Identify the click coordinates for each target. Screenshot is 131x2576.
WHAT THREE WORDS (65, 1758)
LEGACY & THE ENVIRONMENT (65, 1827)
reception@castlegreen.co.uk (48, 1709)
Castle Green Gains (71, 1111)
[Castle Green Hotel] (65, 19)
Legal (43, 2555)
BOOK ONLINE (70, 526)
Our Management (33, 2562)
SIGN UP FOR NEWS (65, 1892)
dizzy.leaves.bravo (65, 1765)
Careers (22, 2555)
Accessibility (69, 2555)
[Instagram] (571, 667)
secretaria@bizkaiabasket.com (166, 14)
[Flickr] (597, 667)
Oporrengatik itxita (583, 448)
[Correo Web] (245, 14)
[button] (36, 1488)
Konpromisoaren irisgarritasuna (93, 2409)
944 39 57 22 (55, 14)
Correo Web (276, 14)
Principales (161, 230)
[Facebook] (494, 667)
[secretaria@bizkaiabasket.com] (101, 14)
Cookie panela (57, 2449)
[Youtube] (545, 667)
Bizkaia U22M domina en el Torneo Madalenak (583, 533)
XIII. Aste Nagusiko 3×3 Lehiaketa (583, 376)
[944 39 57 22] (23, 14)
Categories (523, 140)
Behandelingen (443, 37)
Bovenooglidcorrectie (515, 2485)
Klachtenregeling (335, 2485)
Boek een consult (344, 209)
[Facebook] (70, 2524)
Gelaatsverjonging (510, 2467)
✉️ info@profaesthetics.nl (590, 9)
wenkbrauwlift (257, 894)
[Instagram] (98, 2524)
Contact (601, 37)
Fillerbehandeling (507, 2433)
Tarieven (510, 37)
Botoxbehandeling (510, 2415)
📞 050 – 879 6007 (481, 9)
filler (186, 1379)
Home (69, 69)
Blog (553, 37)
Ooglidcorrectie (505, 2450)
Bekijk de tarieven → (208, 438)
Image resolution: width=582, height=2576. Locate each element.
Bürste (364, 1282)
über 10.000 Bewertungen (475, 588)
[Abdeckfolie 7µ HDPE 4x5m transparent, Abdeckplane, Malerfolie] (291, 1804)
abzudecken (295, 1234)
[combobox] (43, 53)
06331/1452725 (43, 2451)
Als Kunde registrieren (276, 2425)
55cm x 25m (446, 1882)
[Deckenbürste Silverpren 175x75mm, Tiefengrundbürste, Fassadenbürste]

----

What the task asks:
The listing above is to be restated word for word.

Finished exercise:
Identify the click coordinates for each target. Screenshot is 131x2576.
WHAT THREE WORDS (65, 1758)
LEGACY & THE ENVIRONMENT (65, 1827)
reception@castlegreen.co.uk (48, 1709)
Castle Green Gains (71, 1111)
[Castle Green Hotel] (65, 19)
Legal (43, 2555)
BOOK ONLINE (70, 526)
Our Management (33, 2562)
SIGN UP FOR NEWS (65, 1892)
dizzy.leaves.bravo (65, 1765)
Careers (22, 2555)
Accessibility (69, 2555)
[Instagram] (571, 667)
secretaria@bizkaiabasket.com (166, 14)
[Flickr] (597, 667)
Oporrengatik itxita (583, 448)
[Correo Web] (245, 14)
[button] (36, 1488)
Konpromisoaren irisgarritasuna (93, 2409)
944 39 57 22 (55, 14)
Correo Web (276, 14)
Principales (161, 230)
[Facebook] (494, 667)
[secretaria@bizkaiabasket.com] (101, 14)
Cookie panela (57, 2449)
[Youtube] (545, 667)
Bizkaia U22M domina en el Torneo Madalenak (583, 533)
XIII. Aste Nagusiko 3×3 Lehiaketa (583, 376)
[944 39 57 22] (23, 14)
Categories (523, 140)
Behandelingen (443, 37)
Bovenooglidcorrectie (515, 2485)
Klachtenregeling (335, 2485)
Boek een consult (344, 209)
[Facebook] (70, 2524)
Gelaatsverjonging (510, 2467)
✉️ info@profaesthetics.nl (590, 9)
wenkbrauwlift (257, 894)
[Instagram] (98, 2524)
Contact (601, 37)
Fillerbehandeling (507, 2433)
Tarieven (510, 37)
Botoxbehandeling (510, 2415)
📞 050 – 879 6007 (481, 9)
filler (186, 1379)
Home (69, 69)
Blog (553, 37)
Ooglidcorrectie (505, 2450)
Bekijk de tarieven → (208, 438)
Image resolution: width=582, height=2576. Locate each element.
Bürste (364, 1282)
über 10.000 Bewertungen (475, 588)
[Abdeckfolie 7µ HDPE 4x5m transparent, Abdeckplane, Malerfolie] (291, 1804)
abzudecken (295, 1234)
[combobox] (43, 53)
06331/1452725 (43, 2451)
Als Kunde registrieren (276, 2425)
55cm x 25m (446, 1882)
[Deckenbürste Silverpren 175x75mm, Tiefengrundbürste, Fassadenbürste]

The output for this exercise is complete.